The verdict in the first war crimes trial at Guantánamo Bay, Cuba, is in: One poorly educated Yemeni, with an impish sense of humor and two little girls, is guilty of supporting terrorism by driving Osama bin Laden. With credit for time served, the sentence is no more than five months. But the other, perhaps more important verdict — the judgment on the Bush administration’s military commission system — is still out.
With the decision from a panel of military officers last week, the Pentagon accomplished what once seemed nearly impossible. It completed a trial in a system that has faced a series of challenges since its birth in the unsettled months after the 2001 attacks.
The verdict and the five-and-a-half-year sentence may not have been as severe as the government had hoped for, but it was a green light for a tribunal that the Pentagon plans to use to prosecute as many as 80 detainees, including five men charged as the plotters and coordinators of the Sept. 11 attack. Nonetheless, the central question about the war crimes system remains unanswered after its first trial: Is it fair enough and open enough to meet Americans’ concept of justice?

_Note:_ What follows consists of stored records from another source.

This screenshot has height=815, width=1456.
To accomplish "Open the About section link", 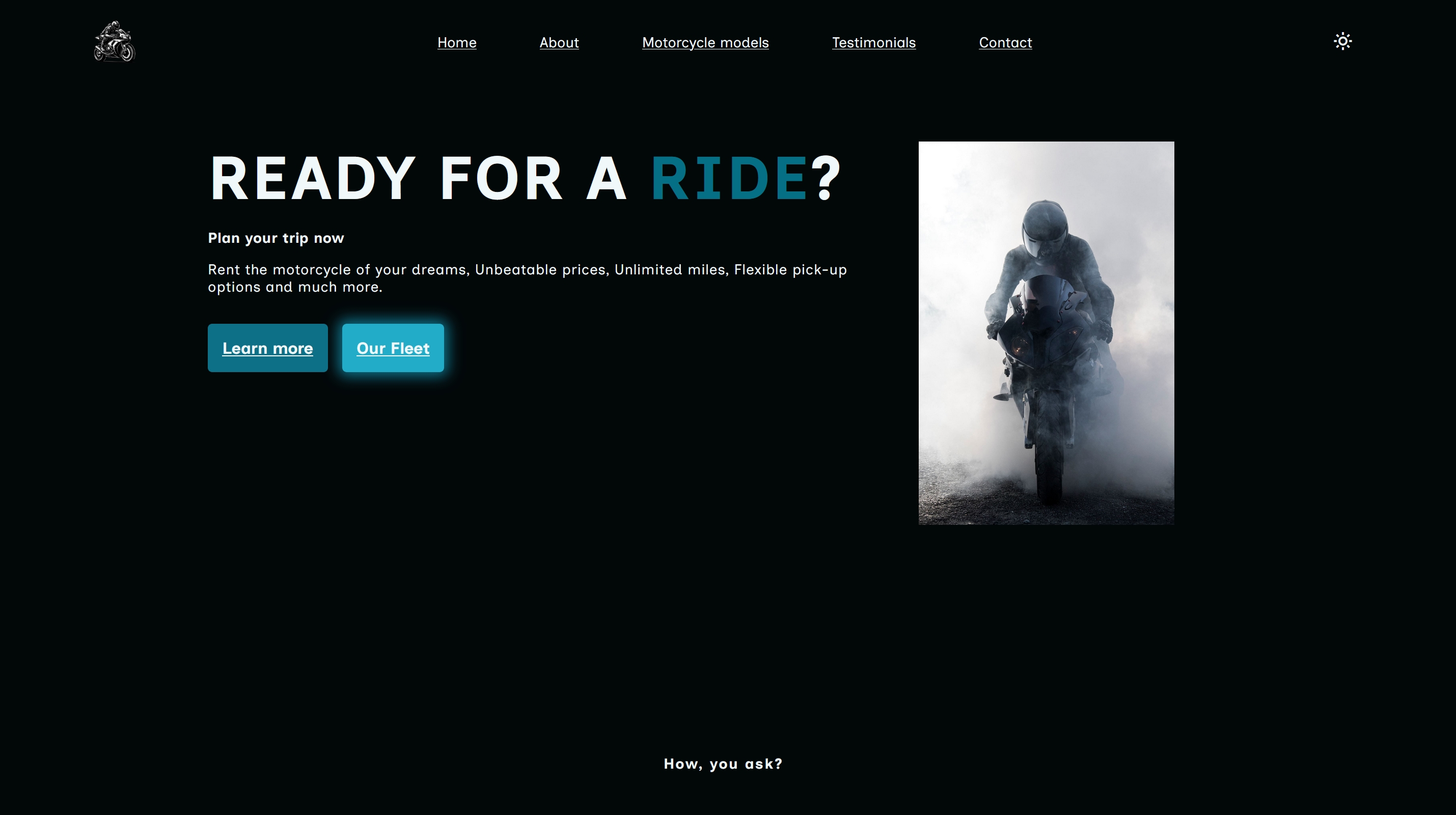I will [559, 42].
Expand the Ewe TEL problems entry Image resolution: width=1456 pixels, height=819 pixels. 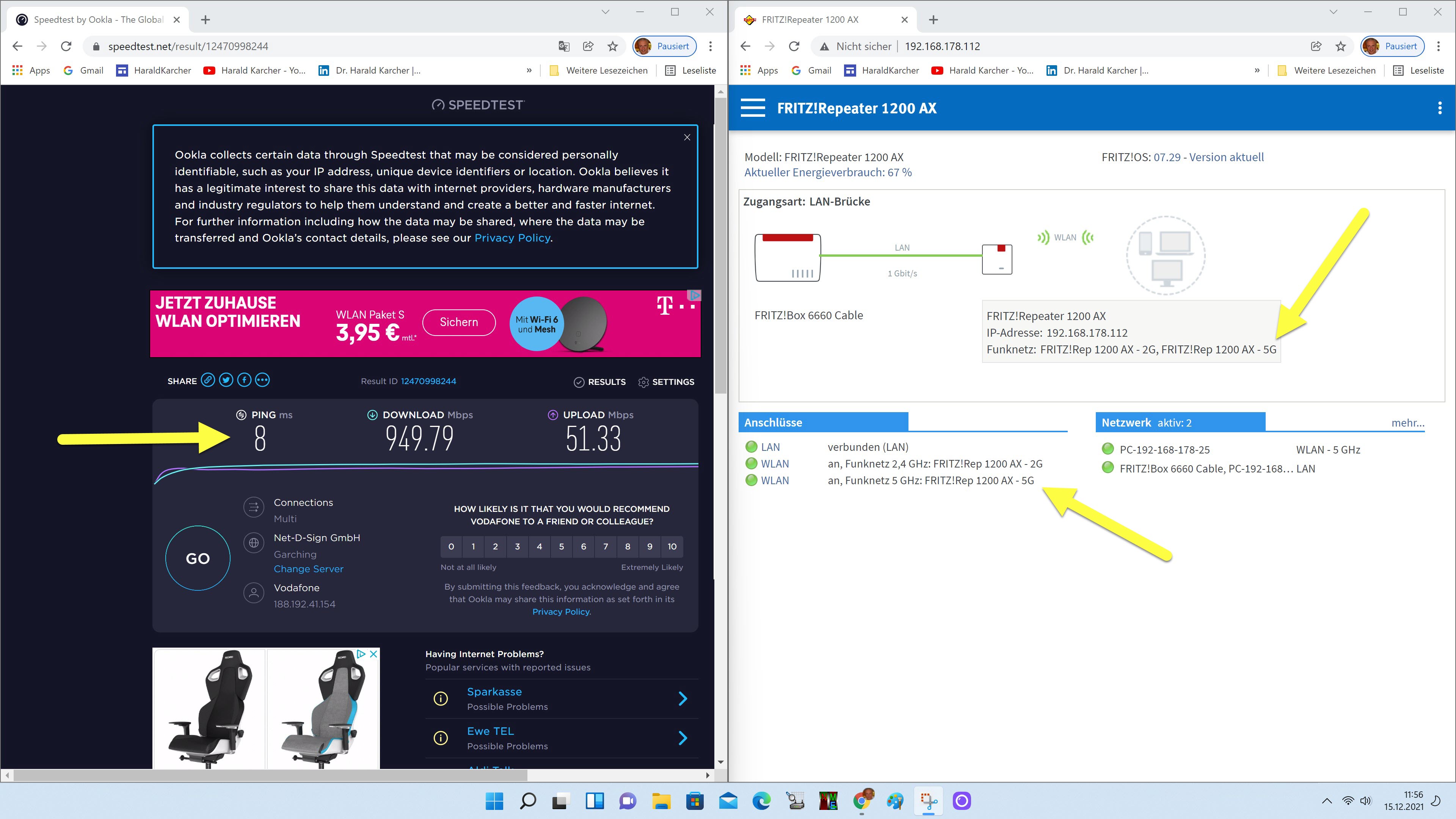click(x=682, y=737)
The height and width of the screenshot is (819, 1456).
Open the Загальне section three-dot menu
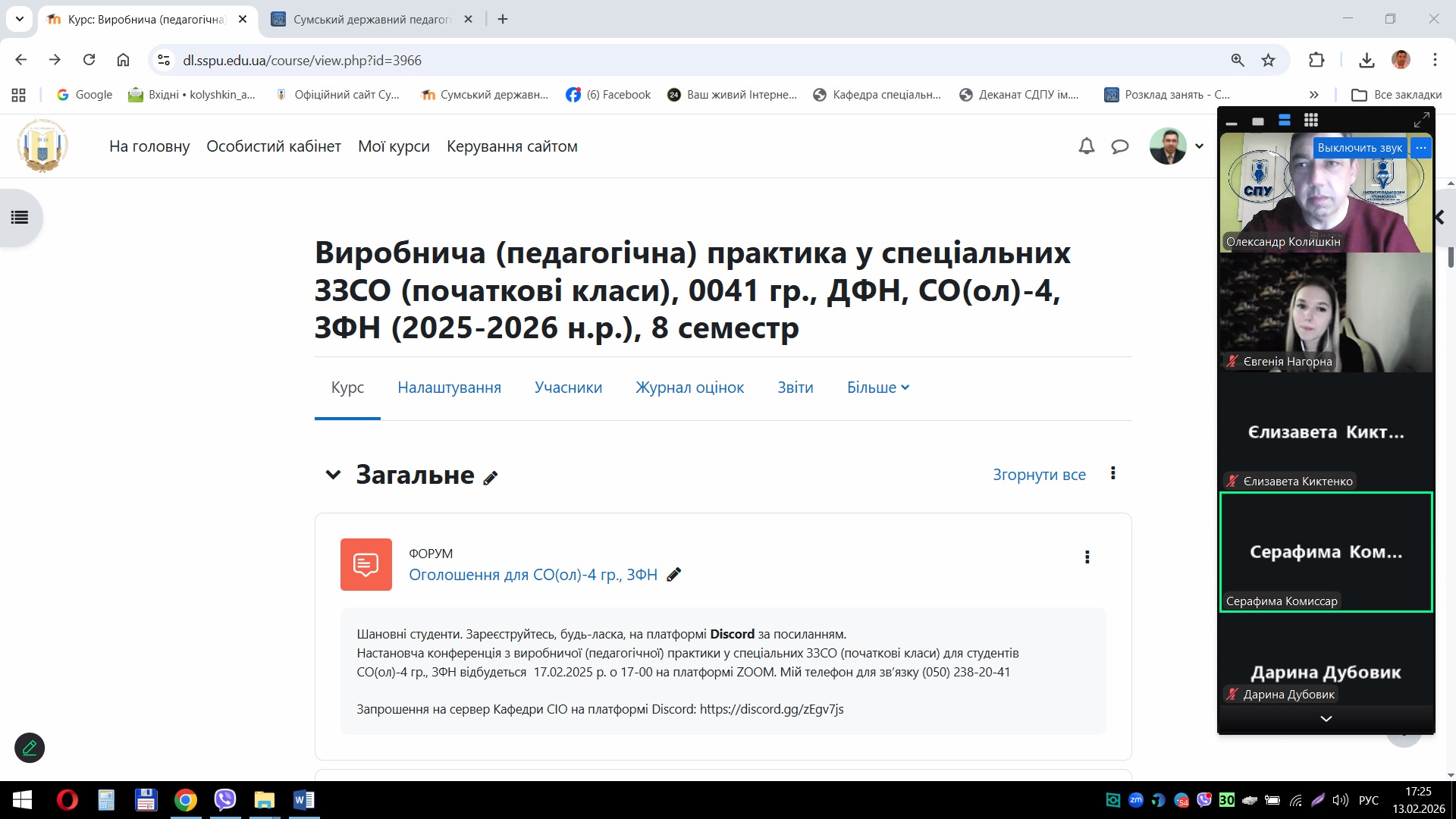[1112, 473]
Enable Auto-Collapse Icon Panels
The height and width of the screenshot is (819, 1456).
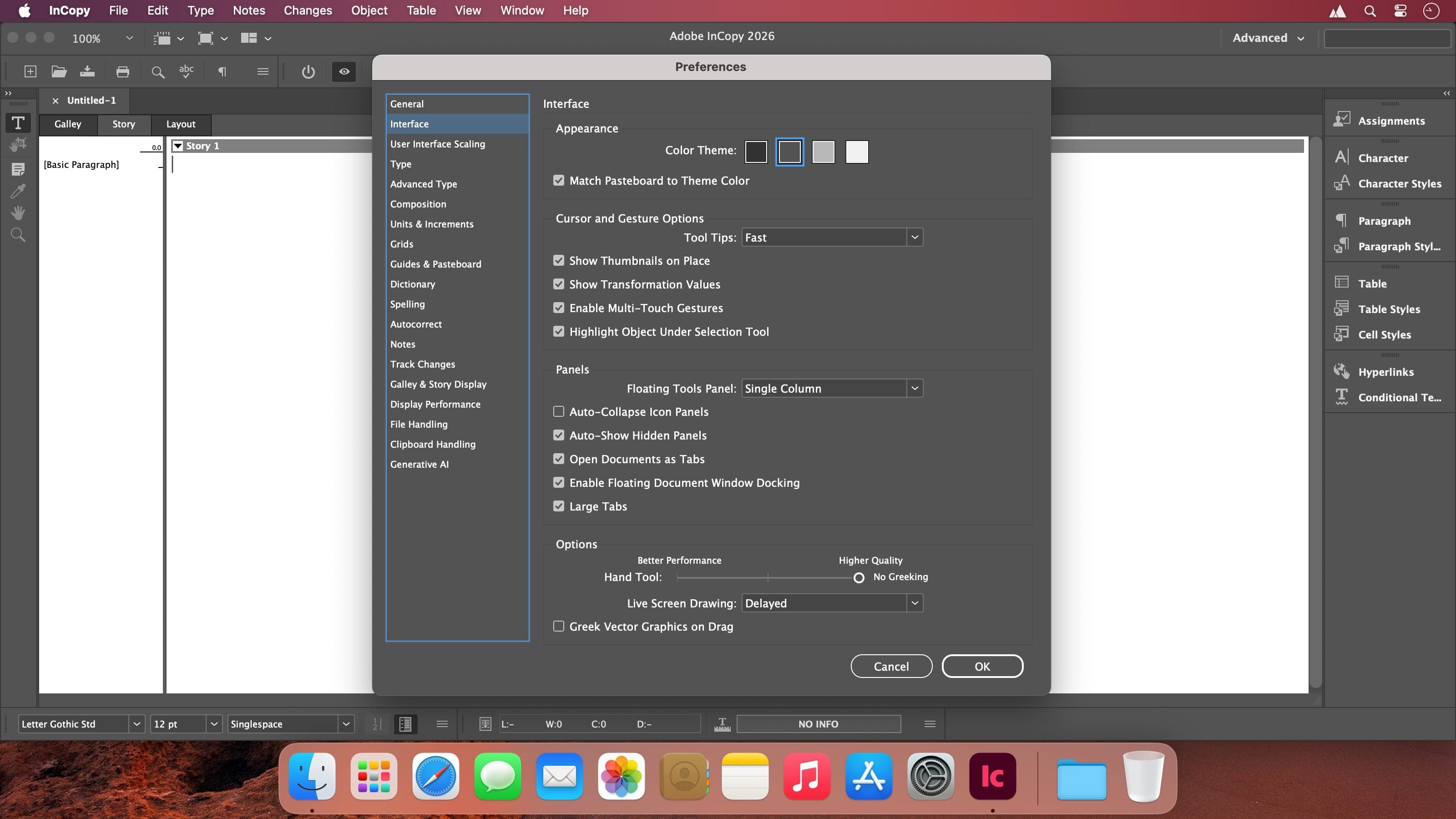click(x=559, y=412)
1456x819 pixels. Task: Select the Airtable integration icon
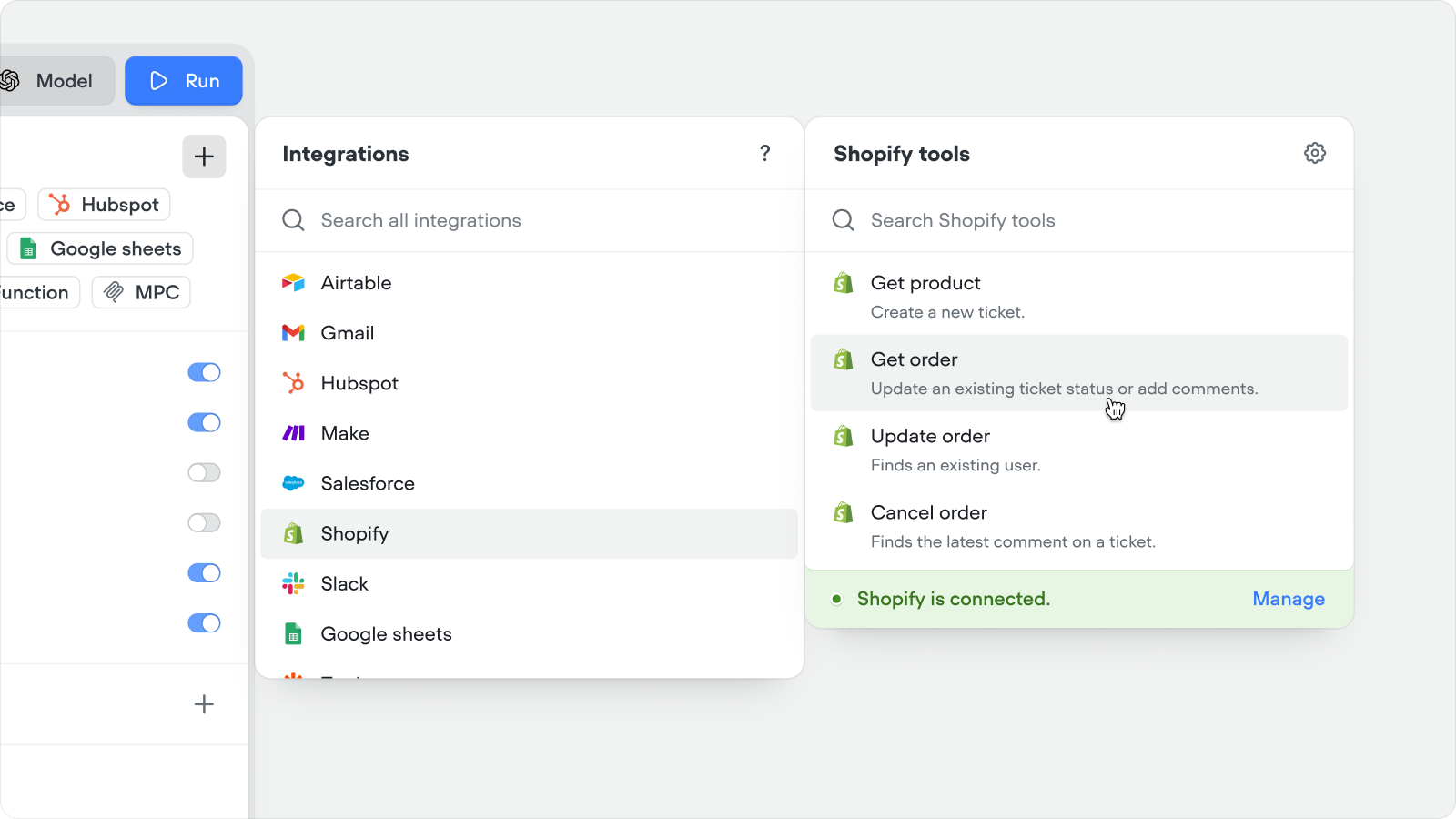(293, 282)
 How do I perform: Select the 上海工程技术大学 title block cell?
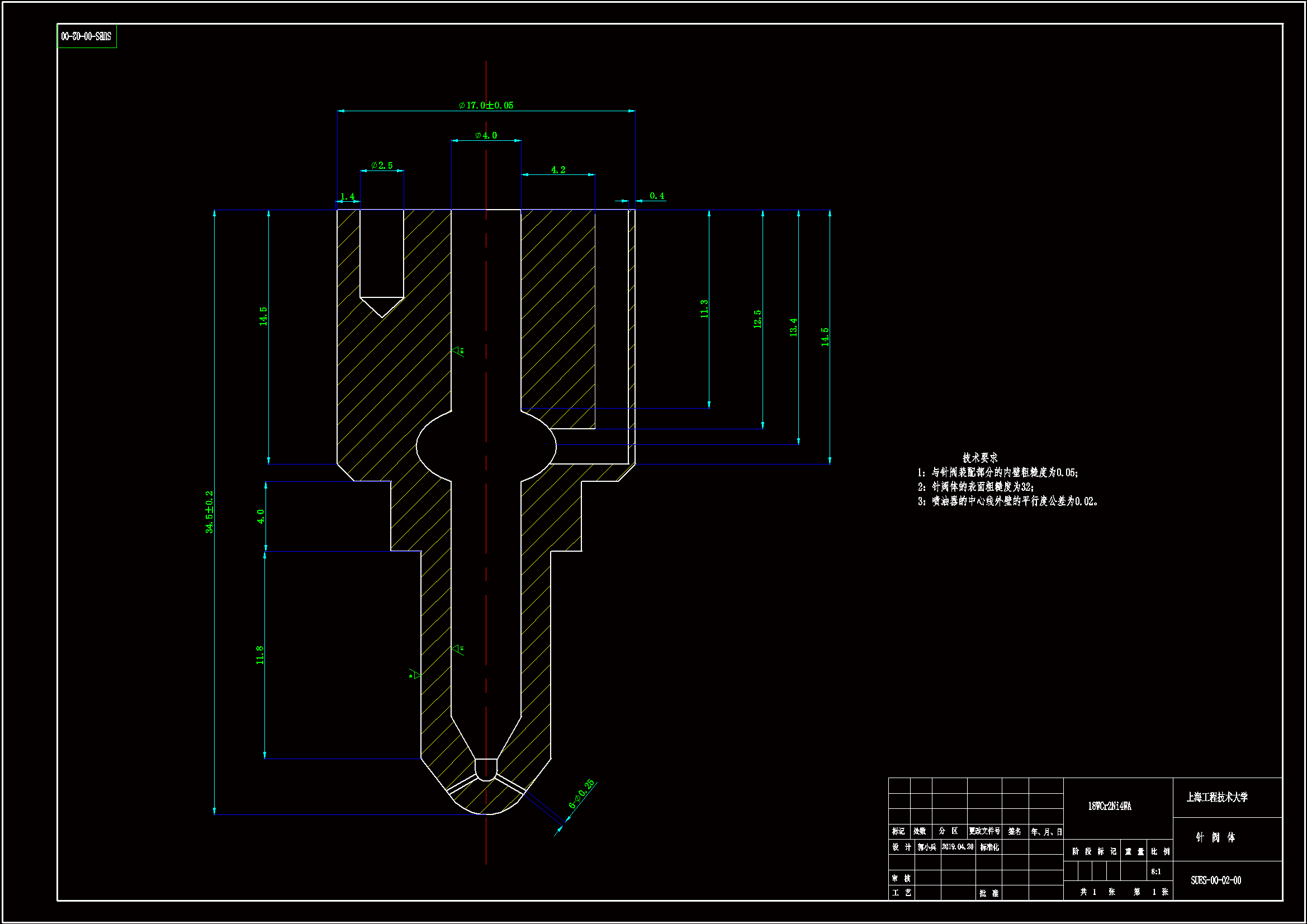1217,798
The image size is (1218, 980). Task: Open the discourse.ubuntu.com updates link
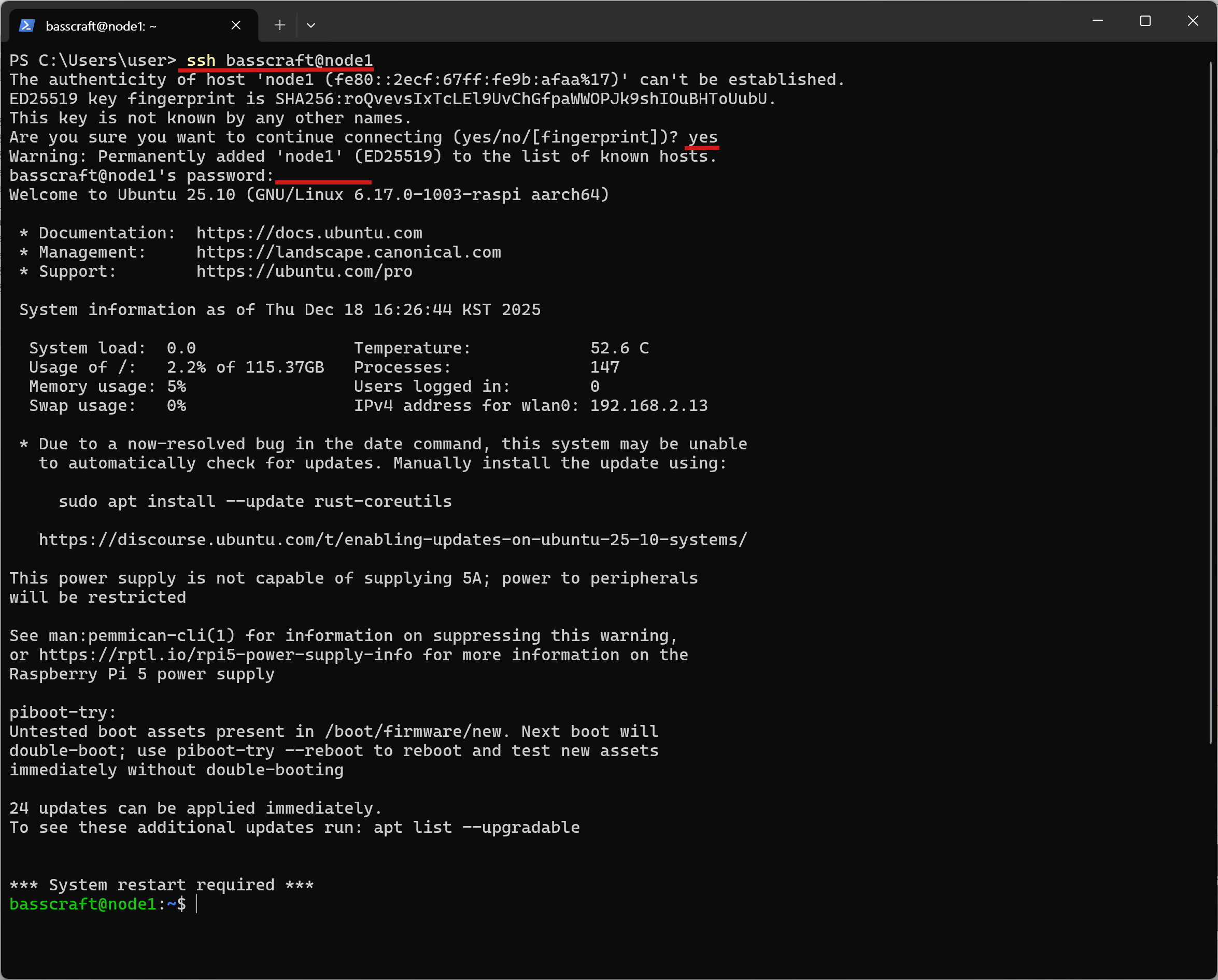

Before the courtroom lights were out, there were doubts about whether the panel’s sentence would mean anything for the former bin Laden driver, Salim Hamdan. The Bush administration has long asserted that detainees at Guantánamo, even those who complete war crimes sentences or are acquitted, are enemy combatants who can be held indefinitely.
A Pentagon spokesman, Cmdr. Jeffrey D. Gordon, pointedly declined to make any promises after the short sentence, which surprised the military prosecutors. The morning of the verdict they had been pressing for at least 30 years, and they argued that a life sentence would have sent the right message to terrorists.